Improving cancer immunotherapy by targeting the STATe of MDSCs

Abstract

Cancer immunotherapy is a promising therapeutic avenue; however, in practice its efficacy is hampered by an immunosuppressive tumor microenvironment that consists of suppressive cell types like myeloid-derived suppressor cells (MDSCs). Eradication or reprogramming of MDSCs could therefore enhance clinical responses to immunotherapy. Here, we review clinically available drugs that target MDSCs, often through inhibition of STAT signaling, which is essential for MDSC accumulation and suppressive functions. Interestingly, several drugs used for non-cancerous indications and natural compounds similarly inhibit MDSCs by STAT inhibition, but have fewer side effects than anticancer drugs. Therefore, they show great potential for combination strategies with immunotherapy.

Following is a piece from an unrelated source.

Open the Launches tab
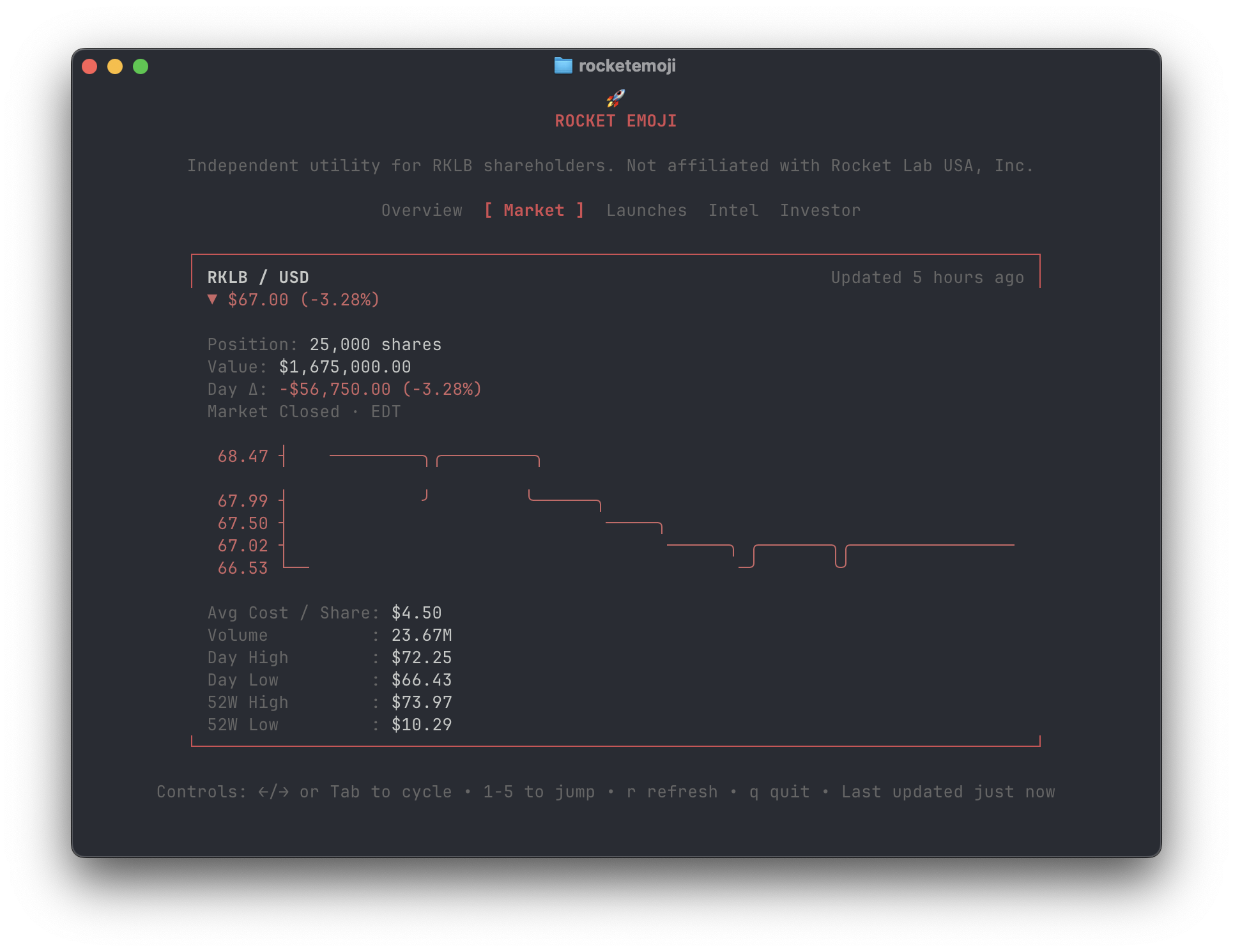Screen dimensions: 1233x952 pos(647,210)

Keywords: Drugs; MDSCs; STAT signaling; immunotherapy; tumor microenvironment.

Figure 1.

MDSC-suppressive mechanisms target innate and adaptive arms of the immune system. (A) Myeloid-derived suppressor cells (MDSCs) can inhibit the innate immune system by TGF-β-induced inhibition of NK cell function and induction of a M2 macrophage phenotype by secretion of IL-10. (B) MDSCs deprive T cells of amino acids L-cysteine and L-arginine, which are essential for proliferation and differentiation. (C) MDSCs release reactive oxygen species, such as hydrogen peroxide (H₂O₂) and peroxynitrite (ONOO⁻). H₂O₂ causes loss of the T cell receptor (TCR)ζ-chain and peroxynitrite causes nitration and nitrosylation of chemokines like CCL2 and components of the TCR signaling complex, thereby both inhibiting T cell activation and recruitment. (D) MDSCs induce the development of regulatory T cells (Tregs) or expand existing Treg cell populations; these effects are mediated by interaction of the TCR with MHC-II and CD40 with CD40L. Furthermore, secretion of factors like IL-10 and TGF-β, and deprivation of L-arginine by MDSCs induce Treg polarization. ARG1, arginase 1; CCL2, chemokine (C–C motif) ligand 2; iNOS, inducible nitric oxide synthase; NOX2, NADPH oxidase 2; NO, nitric oxide; NK, natural killer; TGF-β, transforming growth factor-β; IL, interleukin.

Figure 2.

Induction of MDSC expansion and suppressive functions by the STAT signaling proteins. Tumor-derived factors induce signal transducers of activators of transcription (STAT) signaling, which stimulated MDSC expansion and suppressive functions. IL-4 and IL-13 induce STAT6 that regulates ARG1, leading to enhanced MDSC proliferation and survival. IL-6, GM-CSF, G-CSF and VEGF induce STAT3 signaling, which regulates ARG1, NOX2 and the expression of factors like MYC, Bcl-XL, cyclin D1, survivin and S100A9. This leads to enhanced MDSC proliferation and suppressive capacity, reduced apoptosis and inhibition of differentiation into mature cells. IFNγ and IL-1β regulate STAT1 activation, which induces iNOS and ARG1 expression by MDSCs, leading to induced proliferation and suppressive capacity. STAT5 signaling is induced by GM-CSF and inhibits the differentiation of MDSCs into mature cells through inhibition of IRF-8. IL, interleukin; IRF, interferon regulatory factor; GM-CSF, granulocyte-macrophage colony-stimulating factor; G-CSF, granulocyte-colony stimulating factor; VEGF, vascular endothelial growth factor; IFNγ, interferon-γ; JAK, Janus kinase; ARG1, arginase 1; NOX2, NADPH oxidase 2; iNOS, inducible nitric oxide synthase; Bcl-XL, B-cell lymphoma-extra-large.

Figure 3.

Mechanisms by which drugs and natural compounds inhibit MDSCs. Several drugs and natural compounds used in cancer treatment or for other indications have off-target effects that result in inhibition of myeloid-derived suppressive cells (MDSCs) through four distinct mechanisms. The off-target effects can inhibit expansion of MDSCs, inhibit their T cells suppressive capacity or induce the differentiation of MDSCs into mature APCs. Cimetidine induces the apoptosis of MDSCs. ARG1, arginase 1; iNOS, inducible nitric oxide synthase; APC, antigen-presenting cell; TCR, T cell receptor; ATRA, all-trans retinoid acid.